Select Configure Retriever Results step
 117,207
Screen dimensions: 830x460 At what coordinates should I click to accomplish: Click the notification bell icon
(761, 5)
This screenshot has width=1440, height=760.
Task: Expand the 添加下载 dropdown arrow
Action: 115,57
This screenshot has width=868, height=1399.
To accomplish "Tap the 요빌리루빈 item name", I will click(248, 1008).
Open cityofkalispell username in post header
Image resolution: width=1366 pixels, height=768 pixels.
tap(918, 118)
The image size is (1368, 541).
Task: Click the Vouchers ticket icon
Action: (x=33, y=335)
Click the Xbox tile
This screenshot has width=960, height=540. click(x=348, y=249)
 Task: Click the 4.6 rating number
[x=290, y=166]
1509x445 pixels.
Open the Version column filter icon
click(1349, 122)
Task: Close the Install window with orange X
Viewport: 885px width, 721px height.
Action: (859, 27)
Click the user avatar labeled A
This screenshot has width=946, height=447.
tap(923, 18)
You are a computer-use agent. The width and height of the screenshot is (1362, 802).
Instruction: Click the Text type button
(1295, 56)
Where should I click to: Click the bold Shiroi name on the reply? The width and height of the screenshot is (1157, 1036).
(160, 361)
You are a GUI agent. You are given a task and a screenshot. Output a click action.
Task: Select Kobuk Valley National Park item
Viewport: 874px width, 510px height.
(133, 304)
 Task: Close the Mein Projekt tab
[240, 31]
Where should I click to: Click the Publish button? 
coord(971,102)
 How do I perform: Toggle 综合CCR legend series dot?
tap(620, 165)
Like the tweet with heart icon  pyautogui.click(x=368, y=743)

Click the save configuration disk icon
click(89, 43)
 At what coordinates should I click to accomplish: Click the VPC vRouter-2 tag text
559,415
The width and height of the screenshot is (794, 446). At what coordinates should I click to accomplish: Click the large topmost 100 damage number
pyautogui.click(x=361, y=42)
******************************
● **Instructions for the task**: Write out every line from the data above that includes "agent".

● **Task output**:
You are a computer-use agent. The width and height of the screenshot is (1362, 802).
You are a GUI agent. You are given a task and a screenshot. Output a click action.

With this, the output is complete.